■ **Source material**:
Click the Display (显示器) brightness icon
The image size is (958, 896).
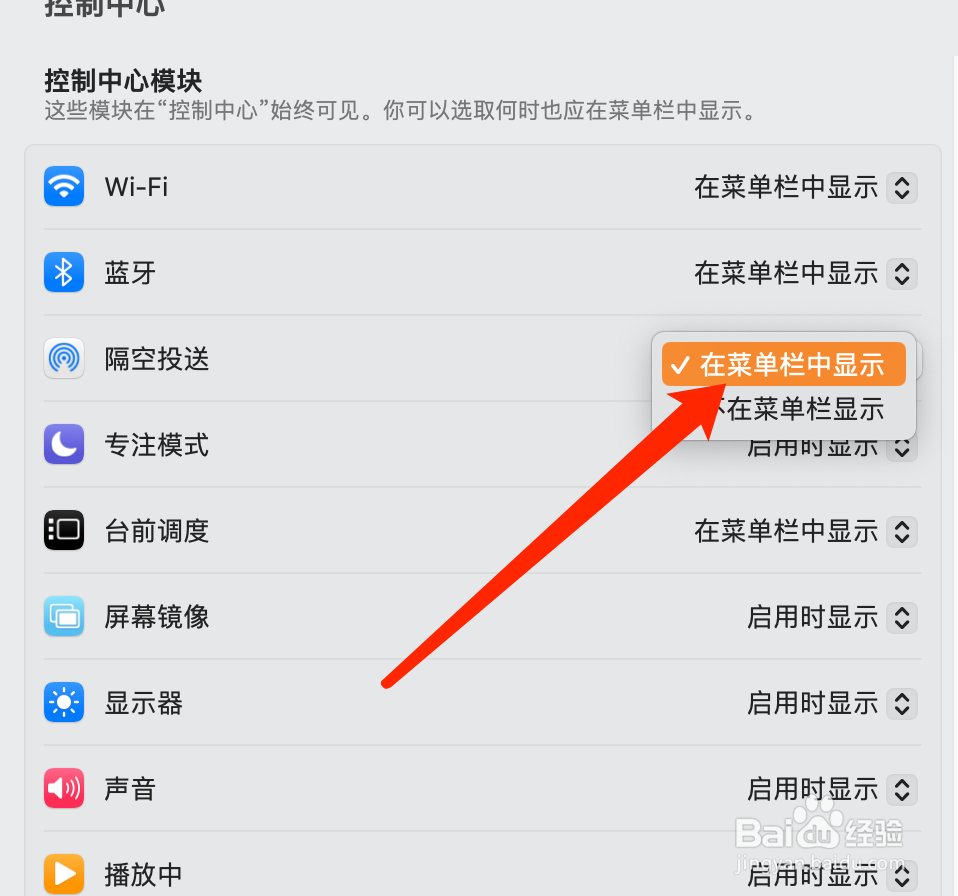(x=64, y=702)
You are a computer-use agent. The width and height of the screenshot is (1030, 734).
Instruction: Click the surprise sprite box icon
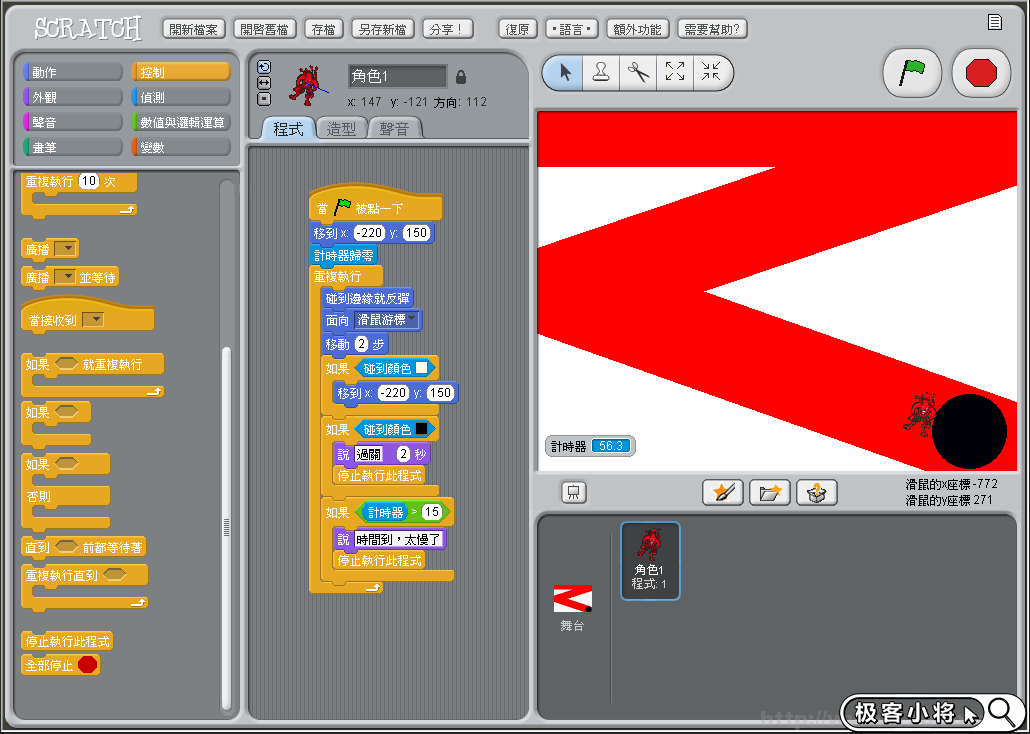tap(816, 492)
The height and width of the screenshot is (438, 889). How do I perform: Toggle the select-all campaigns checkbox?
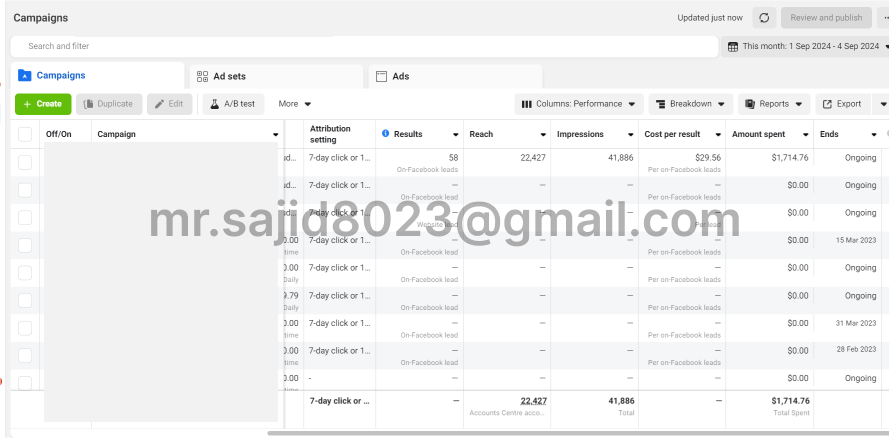coord(25,134)
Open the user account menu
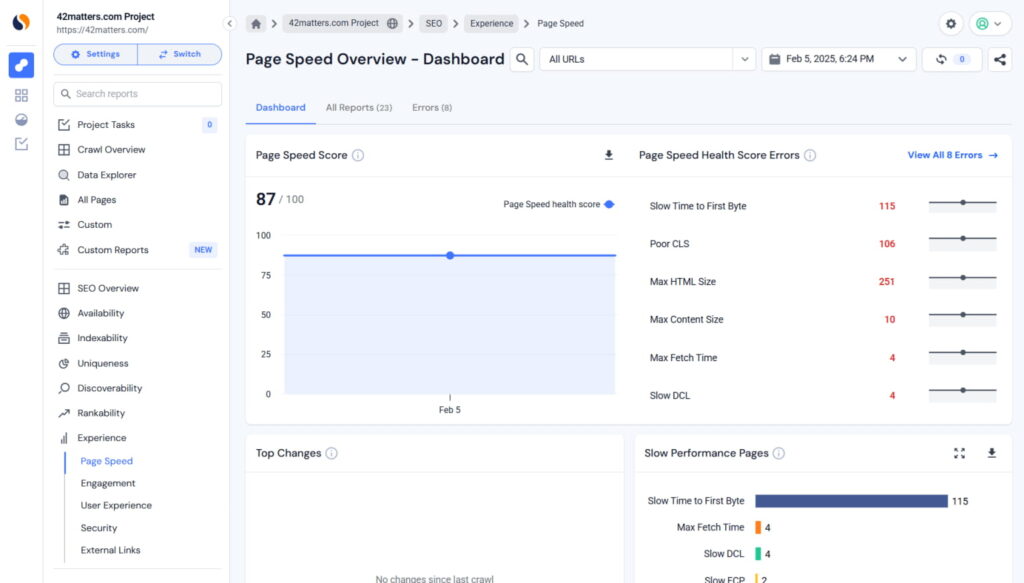Screen dimensions: 1024x583 pos(991,24)
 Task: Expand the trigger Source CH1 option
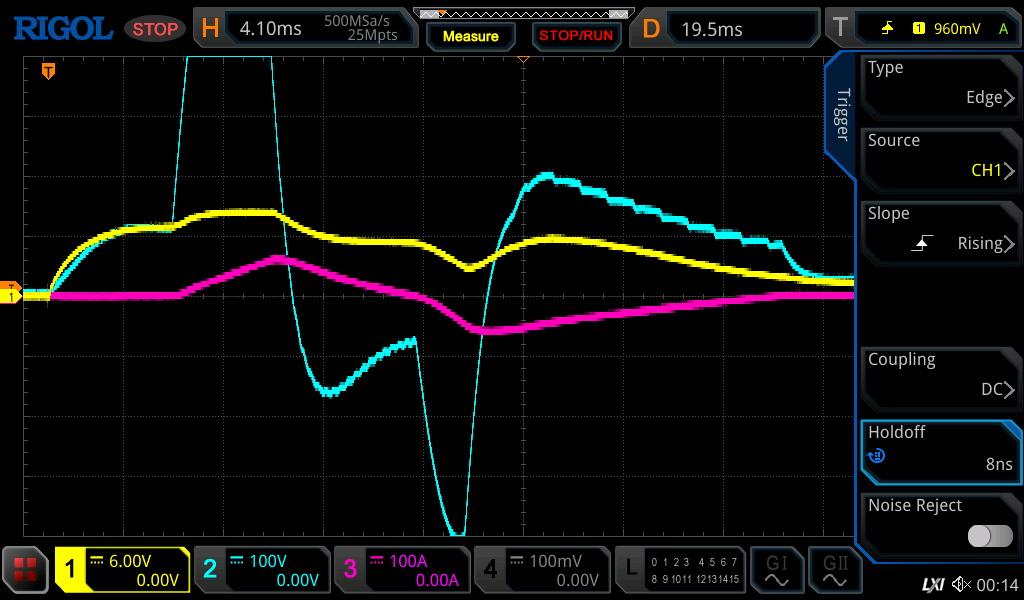pyautogui.click(x=940, y=156)
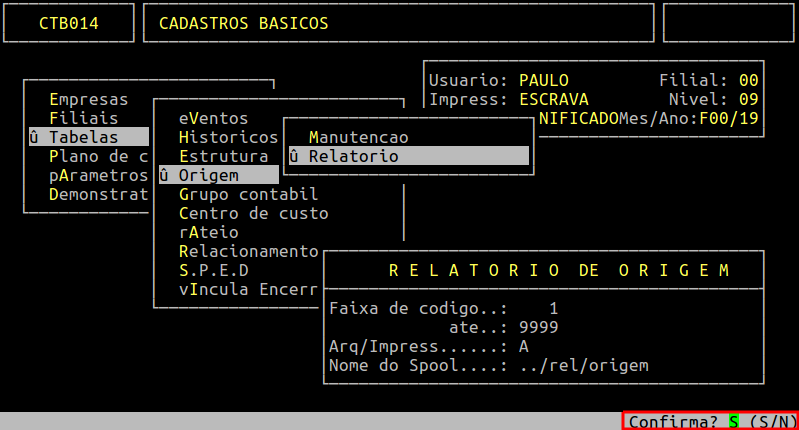799x430 pixels.
Task: Click the Confirma S input field
Action: pyautogui.click(x=734, y=422)
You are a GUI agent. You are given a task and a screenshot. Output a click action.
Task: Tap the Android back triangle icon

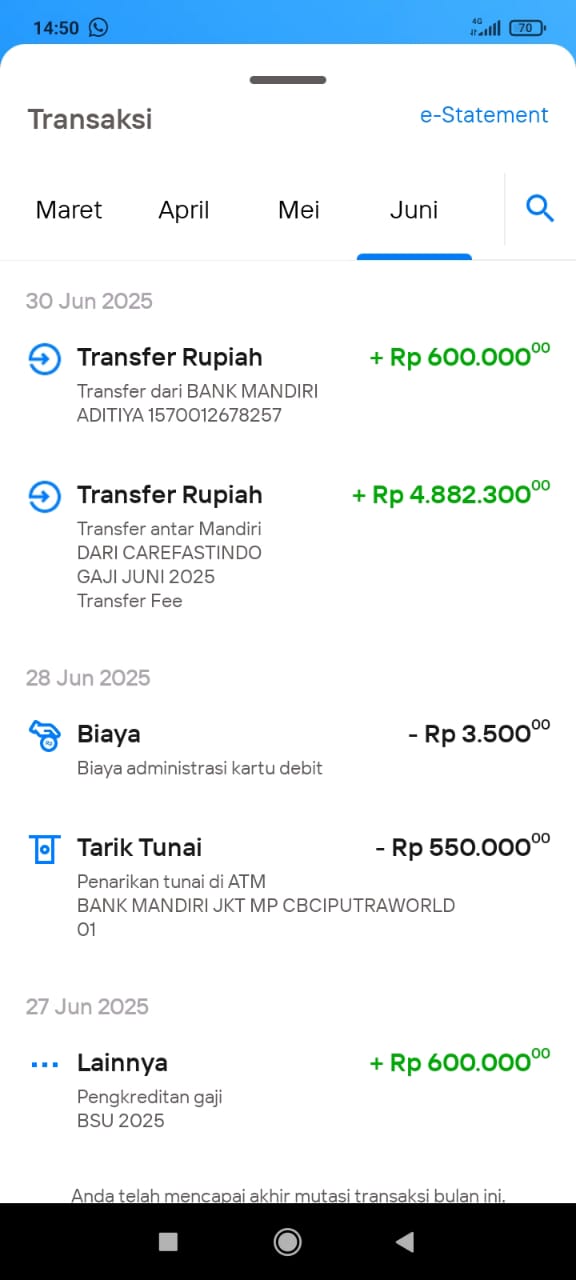405,1241
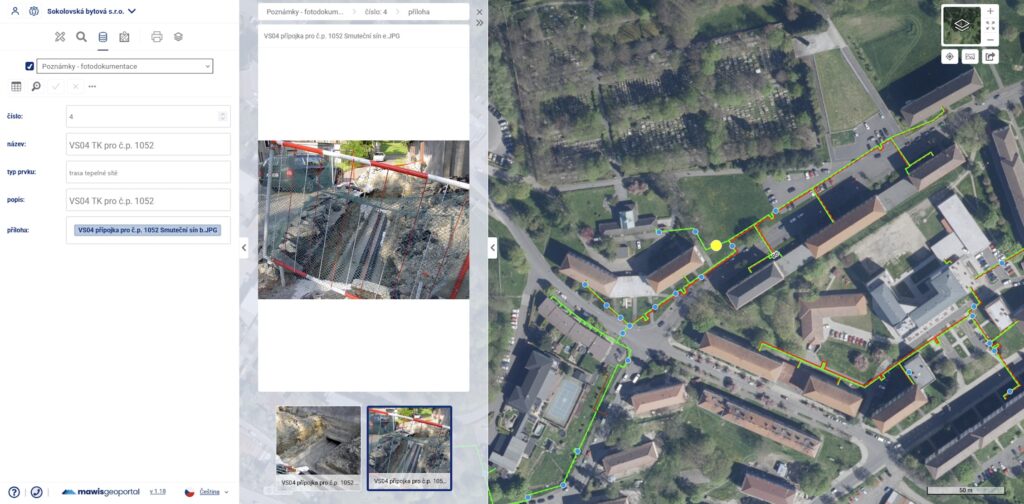Show the attribute table view
The image size is (1024, 504).
tap(16, 87)
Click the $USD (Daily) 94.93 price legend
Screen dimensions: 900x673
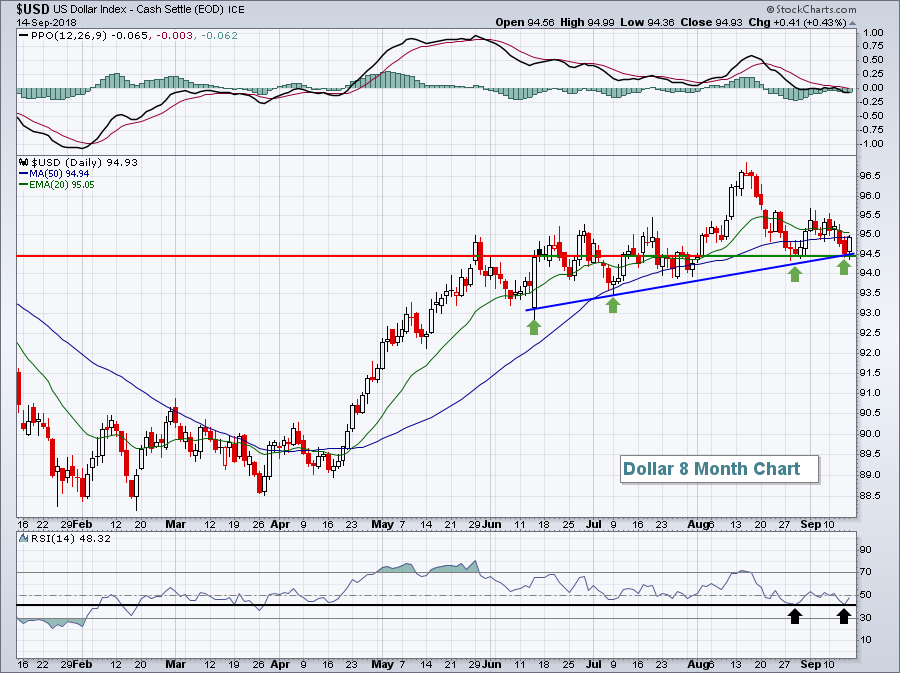[x=72, y=161]
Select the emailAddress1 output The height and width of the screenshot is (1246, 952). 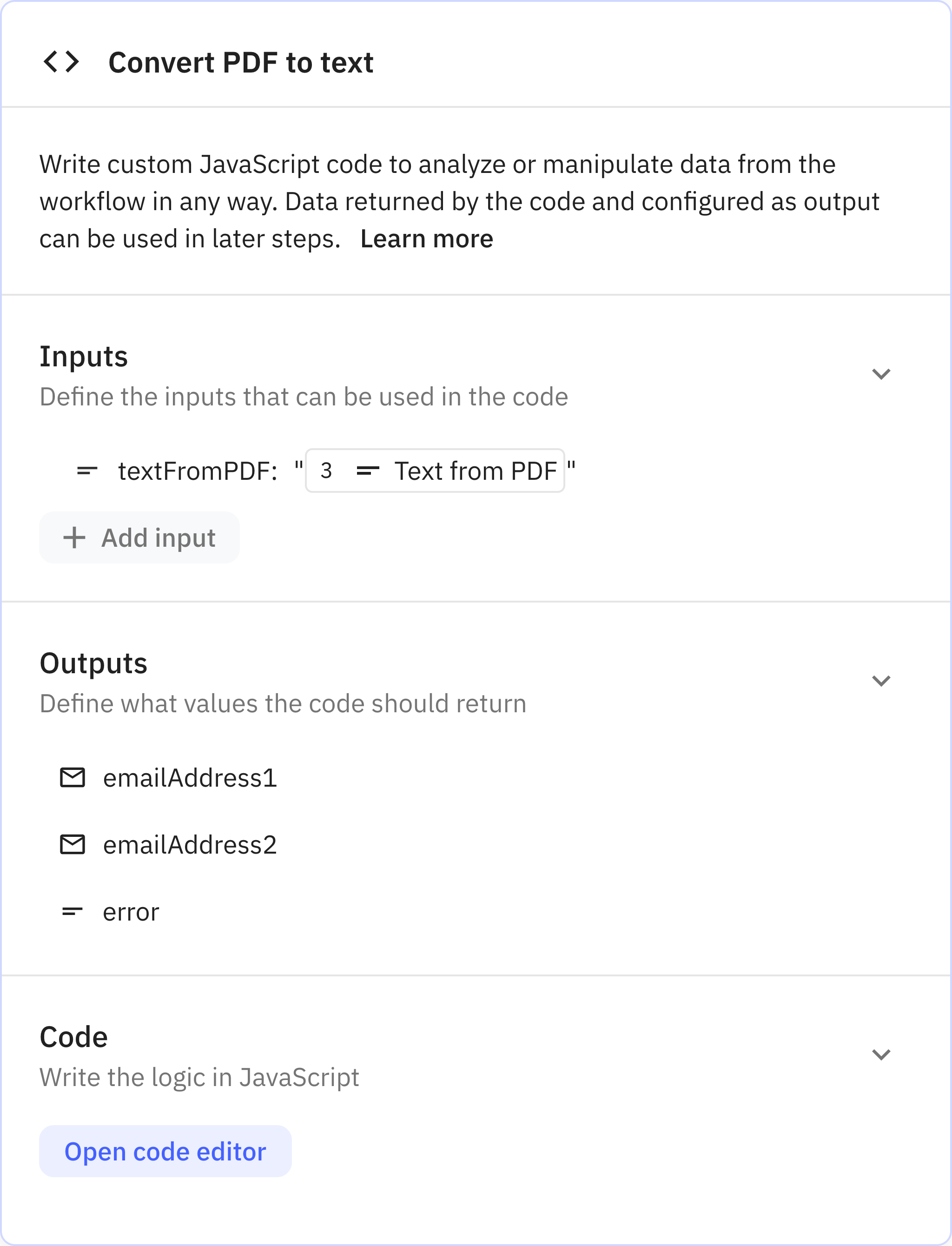[x=190, y=777]
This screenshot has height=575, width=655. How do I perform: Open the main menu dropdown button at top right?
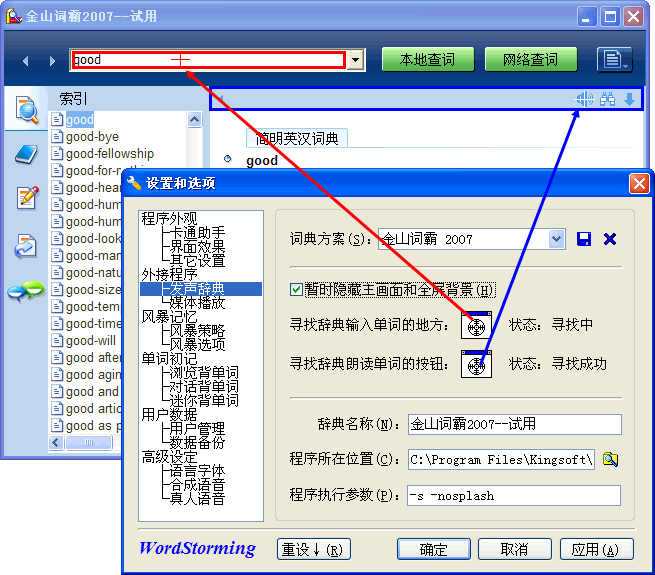tap(613, 60)
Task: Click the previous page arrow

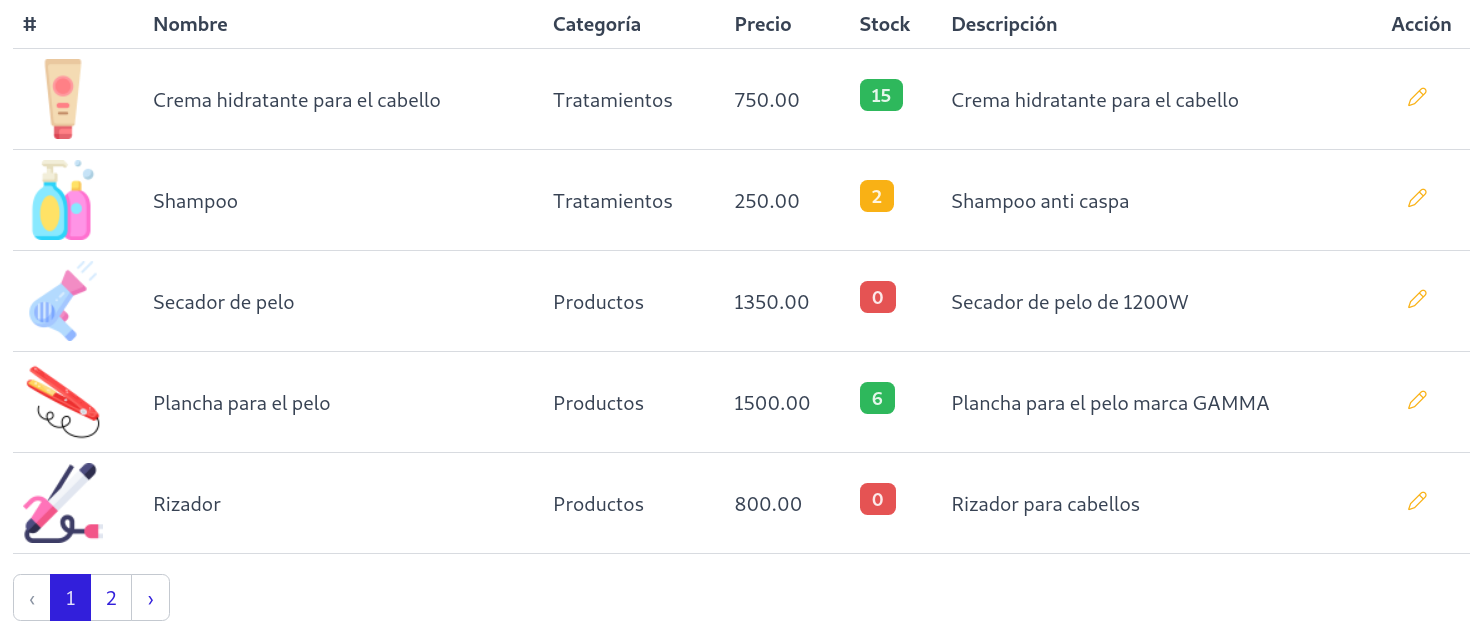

■ **Problem**:
Go through the entries and return each line where the word "agent" appears.

■ **Final answer**:
You are a computer-use agent. The width and height of the screenshot is (1030, 734).
You are a GUI agent. You are given a task and a screenshot. Output a click action.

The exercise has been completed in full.